▶ **Passage shown**
The crowd’s roar came to a brief pause. The referee blew his whistle, indicating the start of the game. The ball was tossed into the air, and with that, Jones had his first collegiate basketball start.

Winning the jump and quickly pushing the ball down the court, the Quakers kicked the game off with a quick bucket. It was Columbia’s turn to answer. Getting an easy lane to the basket, Columbia guard Meiko Lyles went for the easy layup. Leaping into the air and with a swift motion of the arm, Jones swatted the ball away, preventing the would-be layup.

Today, Jones is still standing on freshly waxed hardwood floors. He still smells the soft trace of popcorn in the air. But now he has swapped out the Red and Blue threads for more casual attire. He still sees the court and hears the orchestra of basketball sounds, but this time, it’s from the media room of NBA arenas. 

Almost seven years after his first start in his freshman year, Jones is now an assistant video coordinator for the Houston Rockets. A crucial part of any NBA coaching staff, Jones is responsible for using video editing software to compile breakdowns of specific techniques or plays. Some of his responsibilities include analyzing his team’s performance in any given game and scouting opponents to inform future practice sessions and film study meetings.

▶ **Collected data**
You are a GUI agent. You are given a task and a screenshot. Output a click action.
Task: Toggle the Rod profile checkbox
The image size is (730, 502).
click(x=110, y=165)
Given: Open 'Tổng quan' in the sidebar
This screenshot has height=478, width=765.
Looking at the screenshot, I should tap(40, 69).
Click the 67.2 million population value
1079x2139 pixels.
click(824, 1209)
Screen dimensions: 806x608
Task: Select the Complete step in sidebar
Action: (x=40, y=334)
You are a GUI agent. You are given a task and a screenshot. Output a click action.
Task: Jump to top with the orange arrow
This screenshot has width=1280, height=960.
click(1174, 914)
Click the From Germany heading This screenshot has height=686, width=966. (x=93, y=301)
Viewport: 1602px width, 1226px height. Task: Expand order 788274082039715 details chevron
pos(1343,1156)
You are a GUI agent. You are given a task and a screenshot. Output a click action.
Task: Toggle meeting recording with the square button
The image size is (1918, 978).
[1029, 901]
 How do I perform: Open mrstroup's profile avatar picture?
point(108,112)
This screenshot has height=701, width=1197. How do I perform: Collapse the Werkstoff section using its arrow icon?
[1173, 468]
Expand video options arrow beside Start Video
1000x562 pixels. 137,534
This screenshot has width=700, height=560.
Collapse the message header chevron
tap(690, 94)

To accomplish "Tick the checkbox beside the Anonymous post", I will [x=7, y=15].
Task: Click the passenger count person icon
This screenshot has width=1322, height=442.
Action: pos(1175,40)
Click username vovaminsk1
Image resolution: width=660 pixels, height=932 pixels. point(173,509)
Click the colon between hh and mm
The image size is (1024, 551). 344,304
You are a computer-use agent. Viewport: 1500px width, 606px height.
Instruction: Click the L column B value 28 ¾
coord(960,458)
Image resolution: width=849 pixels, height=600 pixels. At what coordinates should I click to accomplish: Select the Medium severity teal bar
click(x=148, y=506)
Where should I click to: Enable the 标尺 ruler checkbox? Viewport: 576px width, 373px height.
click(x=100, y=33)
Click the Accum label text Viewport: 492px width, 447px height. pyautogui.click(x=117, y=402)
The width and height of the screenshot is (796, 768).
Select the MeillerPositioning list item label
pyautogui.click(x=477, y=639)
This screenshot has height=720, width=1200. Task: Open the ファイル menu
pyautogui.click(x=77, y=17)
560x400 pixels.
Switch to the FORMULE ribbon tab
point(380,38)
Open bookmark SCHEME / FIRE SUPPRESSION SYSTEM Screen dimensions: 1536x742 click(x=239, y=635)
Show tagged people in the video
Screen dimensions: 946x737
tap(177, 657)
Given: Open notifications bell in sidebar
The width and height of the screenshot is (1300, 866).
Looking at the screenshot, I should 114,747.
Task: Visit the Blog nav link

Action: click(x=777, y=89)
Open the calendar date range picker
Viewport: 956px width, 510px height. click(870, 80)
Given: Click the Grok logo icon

▶ **Task to carry out**
Please carry on the passage about Jones's path from college basketball to NBA video work, starting right after its last sentence.

▶ **Reply to the task**
But this isn’t at all what Jones imagined for himself during college.

Unsure of what he wanted for his future, Jones initially decided to pursue something other than sports. After graduating from Penn, Jones immediately went onto Rice to get his master’s degree in global affairs, concentrating in cybersecurity. 

“I didn’t really know what I wanted to do in life when it came to working, because I didn’t feel happy with cybersecurity,” Jones said. “I knew I wanted to work in either music, media, or sports, so I was on the job hunt.”

Breaking into any of these industries, however, was no easy task. Jones had to rely on connections he’d made in the past to help get him in the front door. With the help of former Penn basketball coach and alumnus Jerome Allen, he ended up taking an internship with the Boston Celtics. 

Trying to move up within the Boston basketball team, Jones applied for an assistant video coordinator role. To his disappointment, Jones did not get the job. But that didn’t mean the door had closed on video coordinating for an NBA team.

Hearing from Allen that the Houston Rockets were looking for a new video coordinator, Jones was put in touch with the Rockets' head coach, Stephen Silas.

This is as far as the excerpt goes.